◆ Textauszug
EXTREME minus Funk = „Six“

Zumindest muss sich „Six“ zunächst einmal nicht vorwerfen lassen, per se ein schlechtes Album zu sein. Im Gegensatz zu „Saudades“ geht es hier etwas erdiger, gelegentlich Glam-lastiger („Banshee“) und weit weniger funkig zu; den Funk kommt im Grunde nur noch auf Ausreißern wie dem leicht nach AUDIOSLAVE klingenden Song „X Out“ reduzieren, der dann aber zur Hook einen erfrischenden Schlenker hin zu moderner Sinnlichkeit macht. Die Produktion von Saitenhexer Bettencourt kommt mit ordentlich Druck versehen daher und die Pyrotechnik, die er teilweise auf dem Griffbrett abbrennt, lässt einen selbst in den uninspiriertesten Momenten nicht kalt. Dazu gibt es immer mal wieder nette Ausflüge in andere stilistische Territorien, „Other Side Of The Rainbow“ beispielsweise ist ein überraschend kompetenter, Heartland-artiger Rocker und bei „Hurricane“ wird es sogar richtig folkig, was die US-Amerikaner ebenfalls stimmungsvoll meistern.

So ganz ohne den Funk fühlt sich „Six“ irgendwie teilweise aber auch wie irgendeine x-beliebige Rock-Platte an, deren Alleinstellungsmerkmale eben Bettencourts Flitzefinger und der markante Gesang von Gary Cherone bleiben, der sonst aber irgendwie auch nicht wirklich viel mehr ist; es ist fast so, als wären die Songs aus einer beiläufigen Jam-Session heraus entstanden, was zu einigen zwar grundsoliden, aber auch nicht immer wirklich herausragenden Rockern führt. Das einleitende „Rise“ klingt total trocken aus der Hüfte geschossen und lässt sich als solches definitiv mehr zu den Gewinnern von „Six“ zählen, dagegen klingt „Banshee“ etwas weniger inspiriert, wenngleich auch immer noch mehr als brauchbar.

Die US-Amerikaner greifen dabei leider ein paar Mal daneben …

Dann lassen sich EXTREME aber immer wieder zu Schulden kommen, was man auf neudeutsch vermutlich als Cringe bezeichnen würde. „#Rebel“ ist so ein Fall, bei dem es zugegeben weniger die wenn auch reichlich plakativen Texte gegen Tastaturkrieger und mehr die „Nananas“ sind, die man in der Form eher von einem P!NK-Song erwarten würde. Bei „The Mask“ leisten sich die US-Amerikaner einem Song, der oft nur ein paar klebrige Synths von IMAGINE DRAGONS entfernt ist. Das folgende „Ticker Than Blood“ hätte genauso gut aus irgendeiner peinlichen, heuer obskuren „Komödie“ aus den 90ern stammen können. Und was das total deplatzierte, nutzlose Söngelchen „Beautiful Girls“ hier soll, das klingt wie von irgendwelchen talentbefreiten Deutschpop-Möchtegerns geschrieben, lässt sich an dieser Stelle nur mutmaßen.

◆ Bereitgestellte Daten
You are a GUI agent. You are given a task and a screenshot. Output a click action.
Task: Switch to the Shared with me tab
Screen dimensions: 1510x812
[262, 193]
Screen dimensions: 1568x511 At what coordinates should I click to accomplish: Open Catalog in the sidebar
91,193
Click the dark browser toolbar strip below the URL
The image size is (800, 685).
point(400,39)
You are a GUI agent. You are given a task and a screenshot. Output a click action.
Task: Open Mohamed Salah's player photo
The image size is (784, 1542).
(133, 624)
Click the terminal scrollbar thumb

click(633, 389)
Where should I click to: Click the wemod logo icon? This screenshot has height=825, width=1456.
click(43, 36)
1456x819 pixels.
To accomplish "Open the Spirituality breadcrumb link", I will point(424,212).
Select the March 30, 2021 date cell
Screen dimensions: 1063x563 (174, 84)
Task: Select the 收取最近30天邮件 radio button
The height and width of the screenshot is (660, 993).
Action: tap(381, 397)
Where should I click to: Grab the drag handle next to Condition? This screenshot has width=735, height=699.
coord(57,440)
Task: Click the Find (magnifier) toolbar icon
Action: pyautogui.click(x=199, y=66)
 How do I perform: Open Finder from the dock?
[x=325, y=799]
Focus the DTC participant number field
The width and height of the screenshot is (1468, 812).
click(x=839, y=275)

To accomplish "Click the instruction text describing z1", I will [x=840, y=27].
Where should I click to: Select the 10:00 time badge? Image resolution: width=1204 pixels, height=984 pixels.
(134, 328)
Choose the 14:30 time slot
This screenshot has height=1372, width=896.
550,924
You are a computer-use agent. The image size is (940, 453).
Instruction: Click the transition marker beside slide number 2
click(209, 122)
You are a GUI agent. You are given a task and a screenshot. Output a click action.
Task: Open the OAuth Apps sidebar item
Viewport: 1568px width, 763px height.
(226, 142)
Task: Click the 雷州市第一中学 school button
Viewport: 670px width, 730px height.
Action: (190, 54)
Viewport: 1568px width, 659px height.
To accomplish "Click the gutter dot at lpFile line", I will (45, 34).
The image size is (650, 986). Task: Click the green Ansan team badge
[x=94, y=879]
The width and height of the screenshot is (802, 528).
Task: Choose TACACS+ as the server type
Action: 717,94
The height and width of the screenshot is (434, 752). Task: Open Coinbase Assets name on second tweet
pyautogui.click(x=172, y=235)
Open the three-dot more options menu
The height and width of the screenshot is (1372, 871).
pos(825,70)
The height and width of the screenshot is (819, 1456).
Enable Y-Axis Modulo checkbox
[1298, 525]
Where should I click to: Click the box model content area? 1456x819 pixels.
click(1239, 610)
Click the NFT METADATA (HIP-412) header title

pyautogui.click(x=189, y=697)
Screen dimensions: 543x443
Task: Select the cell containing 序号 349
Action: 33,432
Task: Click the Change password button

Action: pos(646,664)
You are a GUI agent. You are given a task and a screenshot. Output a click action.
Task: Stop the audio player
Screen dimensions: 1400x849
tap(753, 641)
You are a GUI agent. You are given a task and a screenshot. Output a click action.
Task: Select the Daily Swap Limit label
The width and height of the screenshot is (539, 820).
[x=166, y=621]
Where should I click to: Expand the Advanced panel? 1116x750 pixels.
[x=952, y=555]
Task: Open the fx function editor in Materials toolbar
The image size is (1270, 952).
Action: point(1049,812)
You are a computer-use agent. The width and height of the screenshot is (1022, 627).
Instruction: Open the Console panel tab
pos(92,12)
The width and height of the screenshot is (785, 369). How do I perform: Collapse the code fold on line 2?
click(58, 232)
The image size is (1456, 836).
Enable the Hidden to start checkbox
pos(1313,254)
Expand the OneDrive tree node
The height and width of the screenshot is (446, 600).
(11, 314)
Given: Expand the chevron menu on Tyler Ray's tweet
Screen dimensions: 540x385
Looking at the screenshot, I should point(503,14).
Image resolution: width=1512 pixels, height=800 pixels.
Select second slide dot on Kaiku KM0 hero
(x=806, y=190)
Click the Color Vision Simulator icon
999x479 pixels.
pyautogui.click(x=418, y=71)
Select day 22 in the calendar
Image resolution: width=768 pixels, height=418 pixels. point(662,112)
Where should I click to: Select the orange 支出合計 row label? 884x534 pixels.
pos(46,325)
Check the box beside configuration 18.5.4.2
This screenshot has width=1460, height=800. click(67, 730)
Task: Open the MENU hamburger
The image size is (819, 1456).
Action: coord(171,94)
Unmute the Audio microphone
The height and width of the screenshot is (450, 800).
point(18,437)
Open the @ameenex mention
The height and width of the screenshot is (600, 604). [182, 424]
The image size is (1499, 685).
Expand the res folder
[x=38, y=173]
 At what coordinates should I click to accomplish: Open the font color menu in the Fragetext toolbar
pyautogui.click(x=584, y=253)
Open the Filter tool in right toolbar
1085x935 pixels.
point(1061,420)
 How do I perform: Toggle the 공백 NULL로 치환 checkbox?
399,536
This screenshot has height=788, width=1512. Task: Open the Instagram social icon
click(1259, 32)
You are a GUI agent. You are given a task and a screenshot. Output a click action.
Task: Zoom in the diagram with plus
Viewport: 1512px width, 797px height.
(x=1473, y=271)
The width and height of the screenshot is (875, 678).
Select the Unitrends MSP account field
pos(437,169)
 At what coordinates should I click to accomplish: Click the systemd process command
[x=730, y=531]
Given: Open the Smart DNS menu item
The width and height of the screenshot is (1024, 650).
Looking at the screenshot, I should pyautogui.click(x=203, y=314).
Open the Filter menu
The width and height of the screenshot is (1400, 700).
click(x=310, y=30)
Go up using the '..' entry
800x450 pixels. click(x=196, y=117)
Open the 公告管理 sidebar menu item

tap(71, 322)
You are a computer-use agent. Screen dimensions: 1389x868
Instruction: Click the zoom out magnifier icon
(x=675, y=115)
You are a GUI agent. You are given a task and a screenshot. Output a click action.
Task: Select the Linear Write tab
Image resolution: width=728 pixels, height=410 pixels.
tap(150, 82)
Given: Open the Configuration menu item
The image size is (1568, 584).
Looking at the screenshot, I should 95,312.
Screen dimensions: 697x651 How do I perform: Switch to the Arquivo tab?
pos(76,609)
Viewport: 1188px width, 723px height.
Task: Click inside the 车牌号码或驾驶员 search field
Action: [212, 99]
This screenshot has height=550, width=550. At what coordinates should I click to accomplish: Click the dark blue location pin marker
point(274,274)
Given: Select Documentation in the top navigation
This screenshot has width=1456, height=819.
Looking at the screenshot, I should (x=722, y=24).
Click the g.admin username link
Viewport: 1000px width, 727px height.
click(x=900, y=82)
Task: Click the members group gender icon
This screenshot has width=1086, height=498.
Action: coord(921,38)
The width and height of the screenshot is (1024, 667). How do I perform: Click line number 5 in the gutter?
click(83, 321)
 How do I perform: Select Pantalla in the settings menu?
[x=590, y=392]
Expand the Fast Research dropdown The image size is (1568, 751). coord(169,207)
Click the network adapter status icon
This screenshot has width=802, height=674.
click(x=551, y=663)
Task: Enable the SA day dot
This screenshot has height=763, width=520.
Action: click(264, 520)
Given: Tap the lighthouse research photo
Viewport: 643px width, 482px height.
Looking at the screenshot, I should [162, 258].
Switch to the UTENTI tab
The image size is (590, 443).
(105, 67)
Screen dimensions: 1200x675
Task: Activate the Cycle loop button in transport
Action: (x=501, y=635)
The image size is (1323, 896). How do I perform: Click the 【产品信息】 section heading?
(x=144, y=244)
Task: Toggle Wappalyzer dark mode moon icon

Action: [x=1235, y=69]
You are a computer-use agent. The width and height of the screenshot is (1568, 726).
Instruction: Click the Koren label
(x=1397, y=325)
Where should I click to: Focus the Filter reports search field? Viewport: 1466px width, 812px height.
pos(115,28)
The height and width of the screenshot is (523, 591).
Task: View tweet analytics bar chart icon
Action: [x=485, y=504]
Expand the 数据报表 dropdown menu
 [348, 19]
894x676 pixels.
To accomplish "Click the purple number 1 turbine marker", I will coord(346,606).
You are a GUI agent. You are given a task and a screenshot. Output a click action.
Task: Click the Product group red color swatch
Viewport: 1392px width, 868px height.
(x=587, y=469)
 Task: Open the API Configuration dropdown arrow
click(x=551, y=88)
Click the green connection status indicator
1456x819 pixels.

◆ Aufgaben
A: Geben Sie aus der Rezension zum Album „Six“ den Abschnitt von „Die US-Amerikaner greifen“ bis einschließlich „Stelle nur mutmaßen.“ wortgetreu aus.
B: Schreiben Sie, wie die Rezension zum Album „Six“ nach ihrem letzten Satz weitergeht.

◆ Lösungen
A:
Die US-Amerikaner greifen dabei leider ein paar Mal daneben …

Dann lassen sich EXTREME aber immer wieder zu Schulden kommen, was man auf neudeutsch vermutlich als Cringe bezeichnen würde. „#Rebel“ ist so ein Fall, bei dem es zugegeben weniger die wenn auch reichlich plakativen Texte gegen Tastaturkrieger und mehr die „Nananas“ sind, die man in der Form eher von einem P!NK-Song erwarten würde. Bei „The Mask“ leisten sich die US-Amerikaner einem Song, der oft nur ein paar klebrige Synths von IMAGINE DRAGONS entfernt ist. Das folgende „Ticker Than Blood“ hätte genauso gut aus irgendeiner peinlichen, heuer obskuren „Komödie“ aus den 90ern stammen können. Und was das total deplatzierte, nutzlose Söngelchen „Beautiful Girls“ hier soll, das klingt wie von irgendwelchen talentbefreiten Deutschpop-Möchtegerns geschrieben, lässt sich an dieser Stelle nur mutmaßen.

B:
Das klingt jetzt alles weitaus dramatischer, als es glücklicherweise ist, denn letztendlich ist „Six“ fernab seiner Schlappen unterhaltsam genug, um sich die eponymischen sechs Punkte locker zu verdienen. Es wäre halt mehr drin gewesen, wenn die US-Amerikaner hier und da etwas mehr Mut zur eigenen Identität gezeigt und den unnötigen Ballast abgeworfen hätten, auch wenn einige Experimente wie „X Out“ durchaus Früchte tragen. Natürlich kann man an dieser Stelle einfwerfen, dass das ständige Messen an „Pornograffiti“ auch nur Gatekeeping ist, aber EXTREME sind nun mal vor allem dann eine massive Wucht, wenn sie ihren Hard Rock so richtig wild und funky in Szene setzen. Aber wie eingangs geschrieben: Selbst in den uninspiriertesten Momenten lässt einen Bettencourts Saitenhexerei nicht im Stich und Hooks können die US-Amerikaner immer noch schreiben. „Six“ tut damit abseits seiner  ausgewählten Rohrkrepierer niemandem weh und kann daher weitestgehend gefahrlos angetestet werden.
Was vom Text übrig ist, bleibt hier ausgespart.